* **YOUR ASSIGNMENT**
Go through the data and copy each line where the word "click" shows up.

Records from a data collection
------------
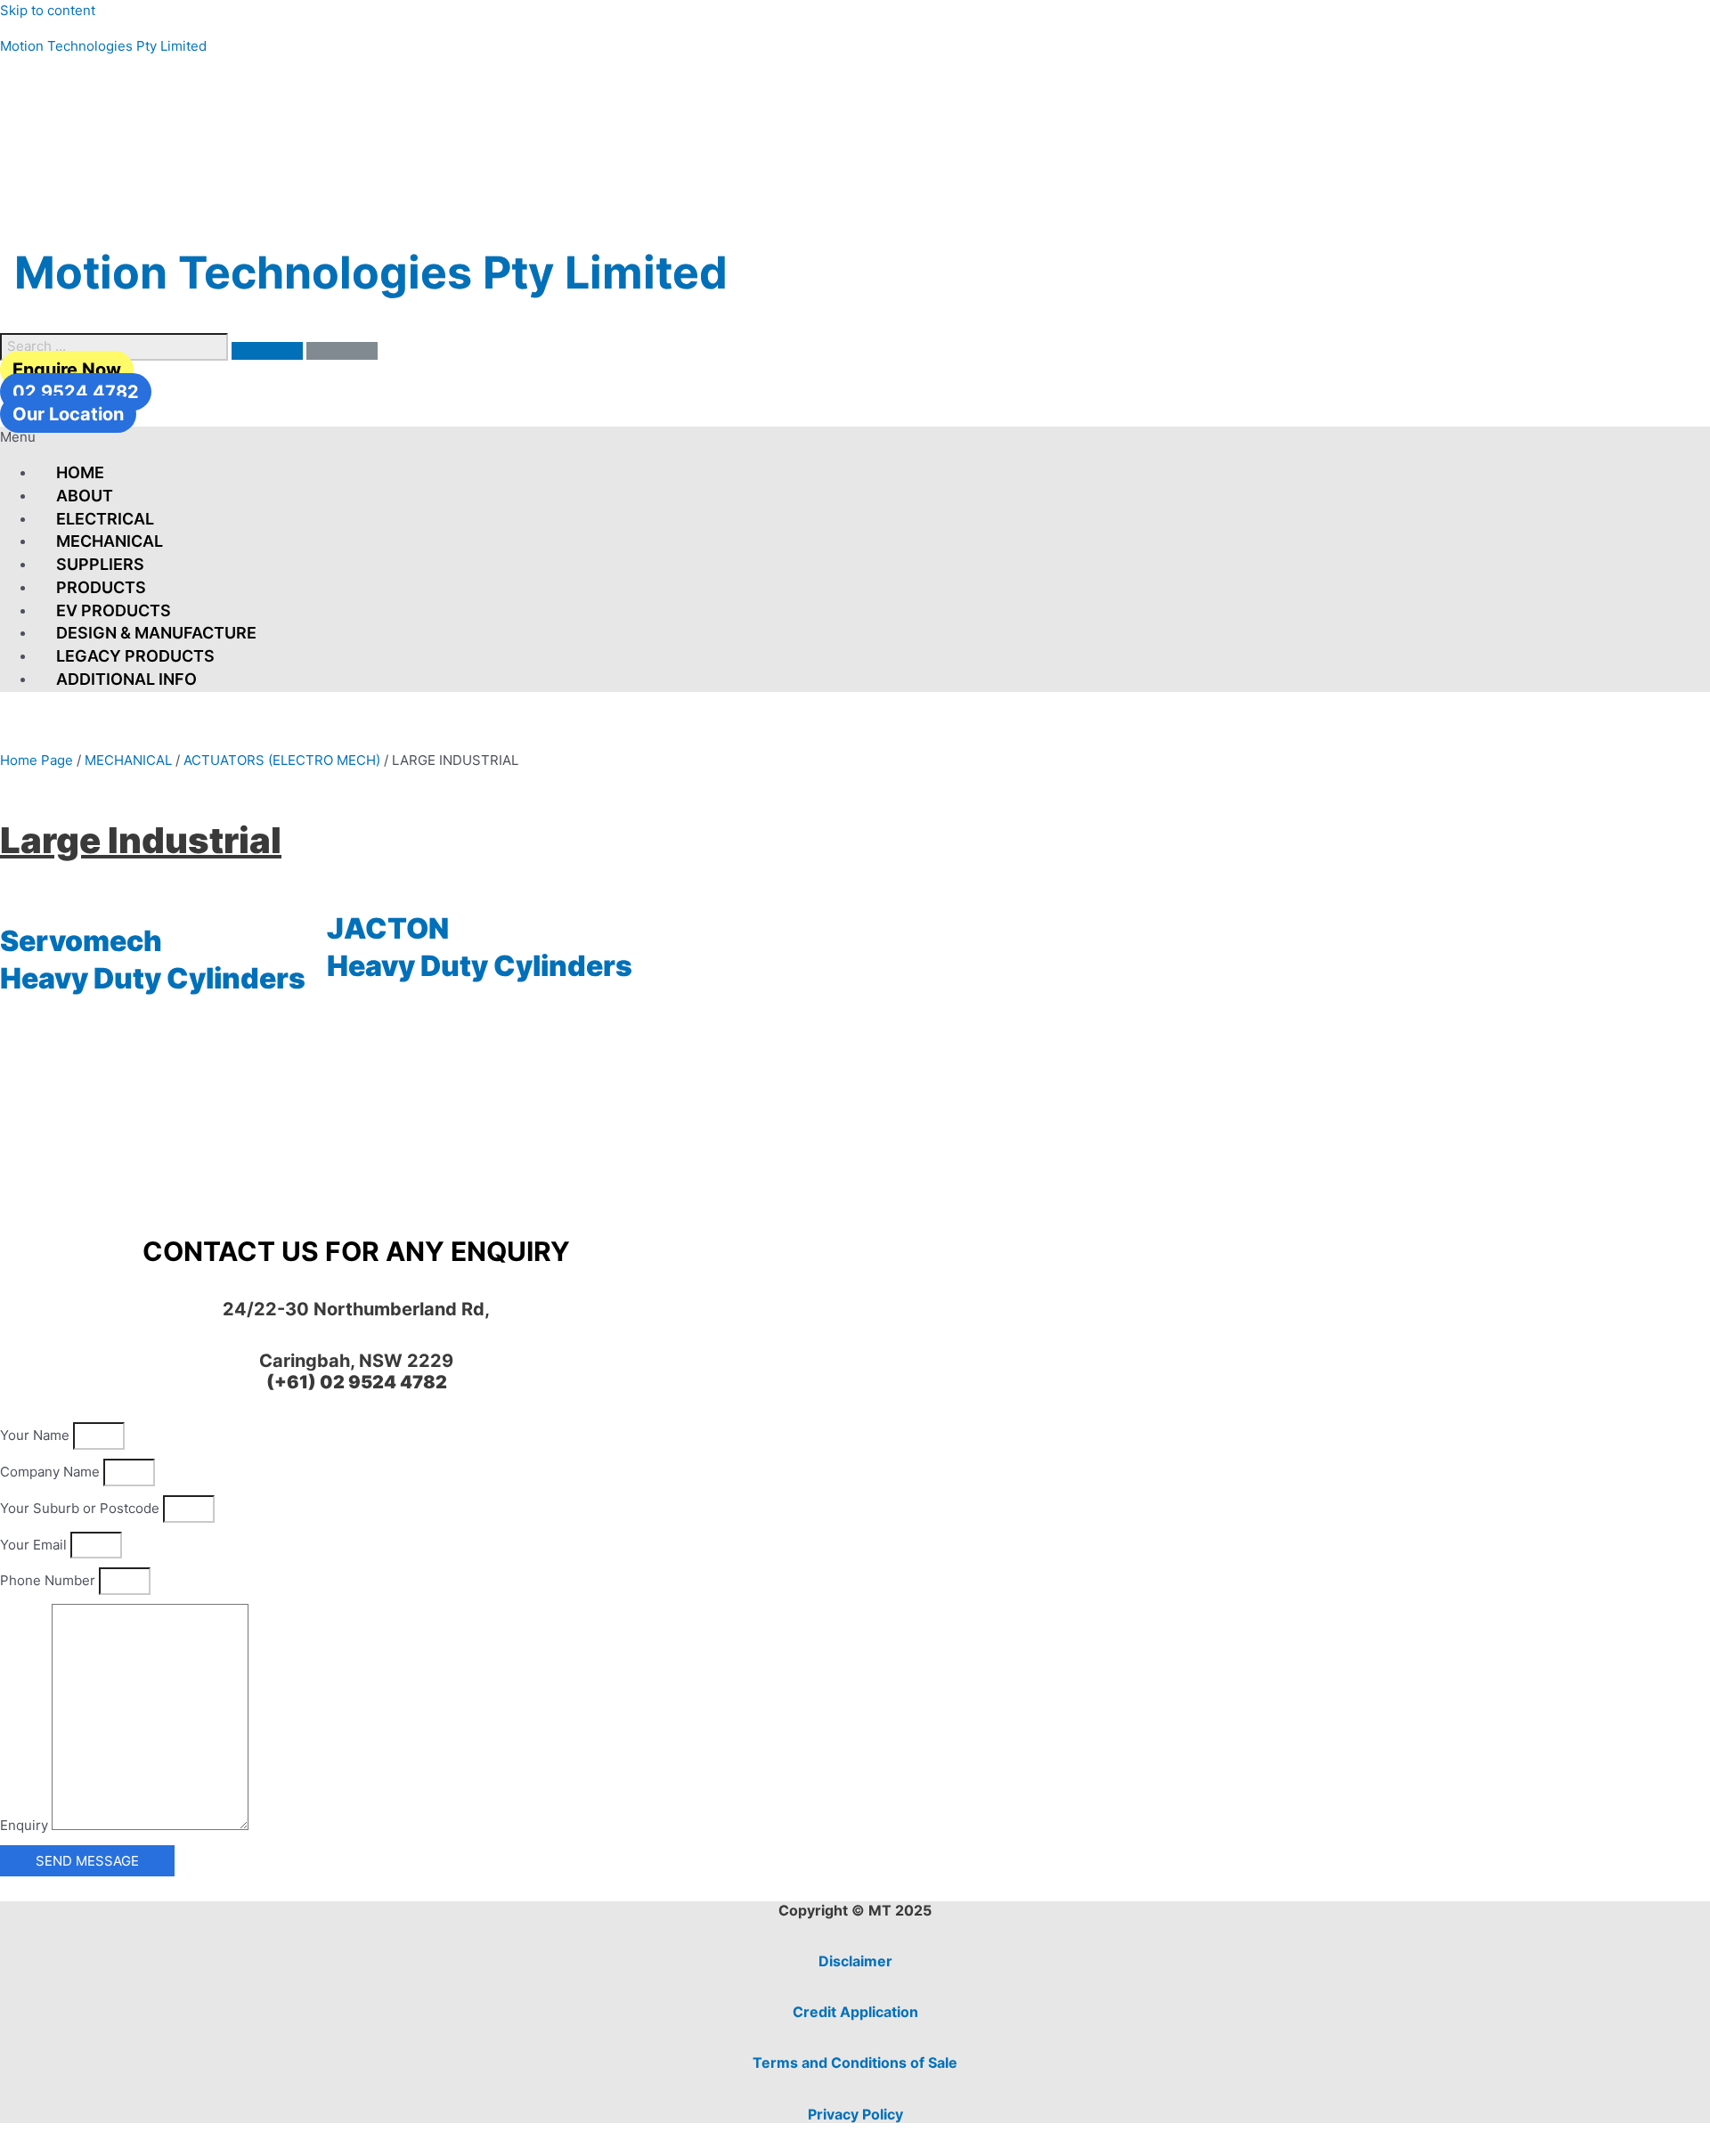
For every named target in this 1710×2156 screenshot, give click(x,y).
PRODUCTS (101, 587)
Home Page (36, 760)
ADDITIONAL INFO (126, 679)
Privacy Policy (855, 2114)
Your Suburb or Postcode (81, 1508)
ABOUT (84, 495)
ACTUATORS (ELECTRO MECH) (281, 760)
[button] (855, 438)
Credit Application (855, 2012)
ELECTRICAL (105, 518)
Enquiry (26, 1825)
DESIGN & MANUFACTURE (156, 632)
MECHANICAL (109, 541)
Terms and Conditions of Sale (855, 2062)
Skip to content (47, 10)
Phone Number (49, 1580)
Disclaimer (855, 1961)
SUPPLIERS (100, 564)
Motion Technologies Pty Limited (103, 45)
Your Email (35, 1544)
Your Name (36, 1435)
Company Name (51, 1471)
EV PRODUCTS (113, 610)
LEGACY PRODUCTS (135, 656)
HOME (80, 472)
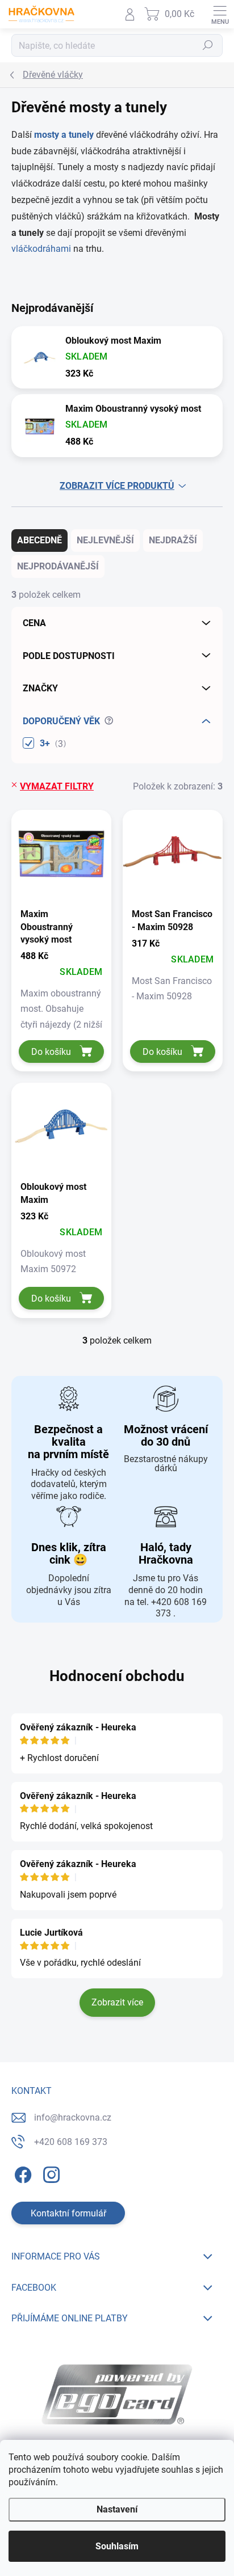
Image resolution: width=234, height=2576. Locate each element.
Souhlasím (117, 2546)
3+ (51, 743)
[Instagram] (50, 2172)
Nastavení (117, 2509)
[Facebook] (21, 2172)
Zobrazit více (117, 2002)
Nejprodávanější (58, 566)
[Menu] (220, 14)
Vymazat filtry (57, 786)
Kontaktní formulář (68, 2213)
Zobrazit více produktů (117, 485)
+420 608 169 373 (70, 2141)
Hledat (208, 45)
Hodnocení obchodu (117, 1675)
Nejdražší (173, 540)
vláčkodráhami (42, 248)
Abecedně (39, 540)
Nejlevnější (105, 540)
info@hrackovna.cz (72, 2117)
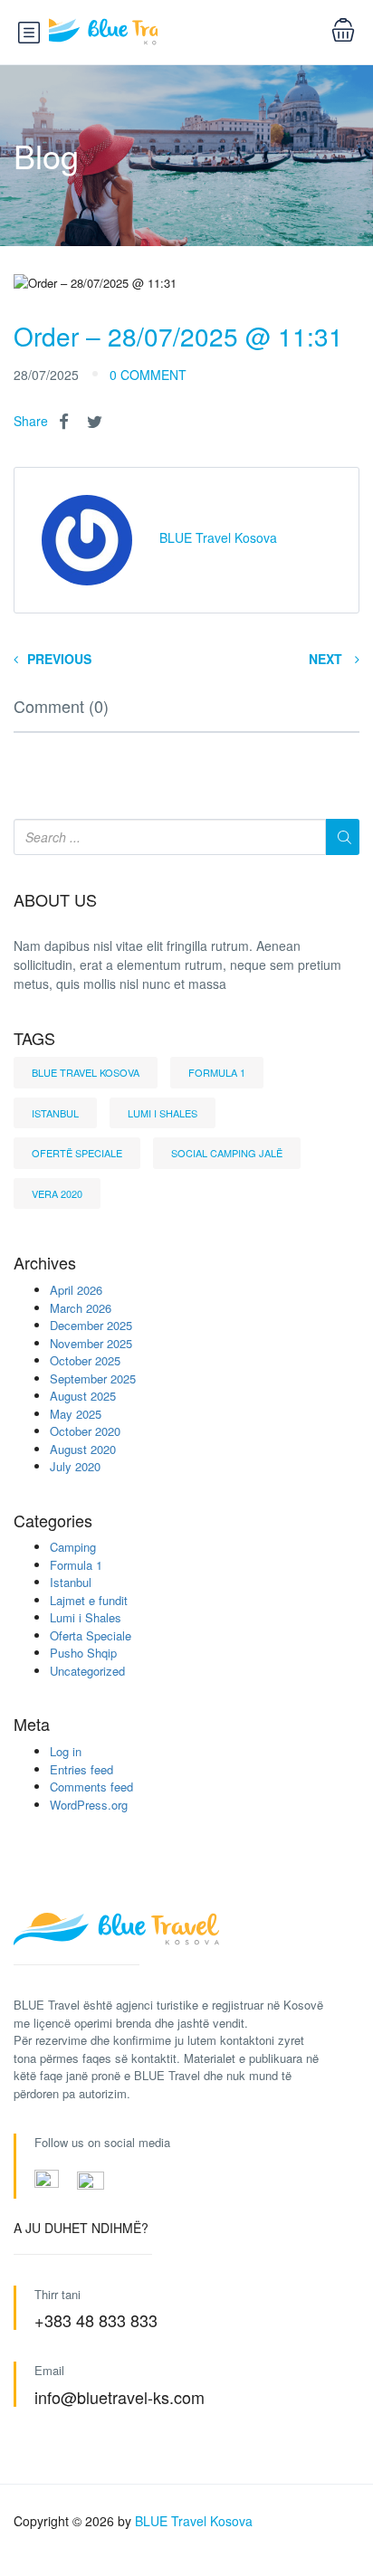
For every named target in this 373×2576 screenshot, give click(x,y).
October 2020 (85, 1431)
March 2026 (80, 1308)
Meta (32, 1725)
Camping (73, 1546)
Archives (45, 1263)
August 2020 (83, 1449)
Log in (65, 1751)
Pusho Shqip (83, 1652)
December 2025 (91, 1325)
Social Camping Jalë (226, 1152)
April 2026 (76, 1289)
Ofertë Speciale (77, 1152)
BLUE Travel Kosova (85, 1072)
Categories (53, 1521)
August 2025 (83, 1395)
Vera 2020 (57, 1193)
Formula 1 (216, 1072)
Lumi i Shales (162, 1113)
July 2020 (75, 1466)
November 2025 (91, 1343)
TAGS (34, 1039)
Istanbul (55, 1113)
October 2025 (85, 1360)
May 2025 (75, 1413)
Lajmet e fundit (89, 1600)
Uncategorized (87, 1670)
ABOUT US (55, 900)
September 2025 (93, 1378)
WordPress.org (89, 1804)
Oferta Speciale (90, 1635)
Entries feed (81, 1769)
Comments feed (91, 1786)
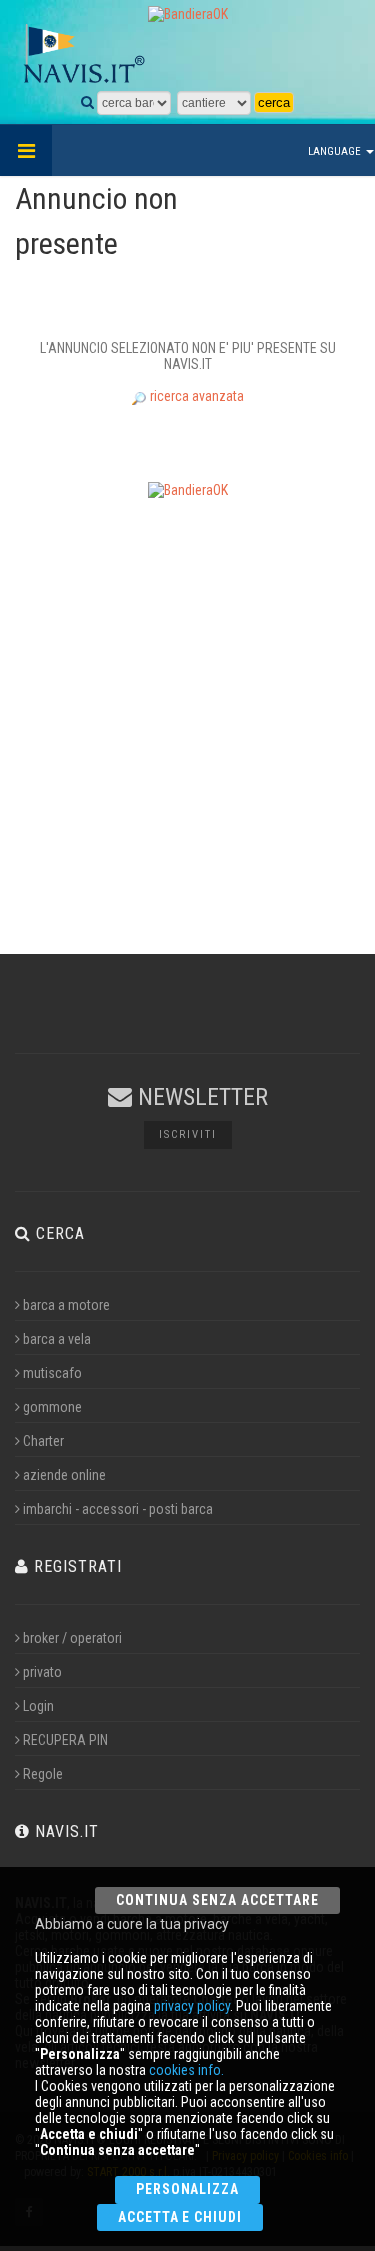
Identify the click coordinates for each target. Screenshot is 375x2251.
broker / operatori (72, 1638)
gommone (52, 1407)
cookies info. (186, 2070)
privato (42, 1672)
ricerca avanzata (195, 396)
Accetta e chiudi (180, 2217)
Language (336, 151)
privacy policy (192, 2006)
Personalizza (188, 2189)
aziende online (64, 1475)
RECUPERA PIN (65, 1740)
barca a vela (57, 1339)
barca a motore (66, 1305)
------------
* **SOLUTION BELOW**
For every named target in this 1710×2156 screenshot, give click(x,y).
For every named target in this 373×2576 screenshot, give click(x,y).
Identify the click coordinates for each target. Screenshot is 375x2251.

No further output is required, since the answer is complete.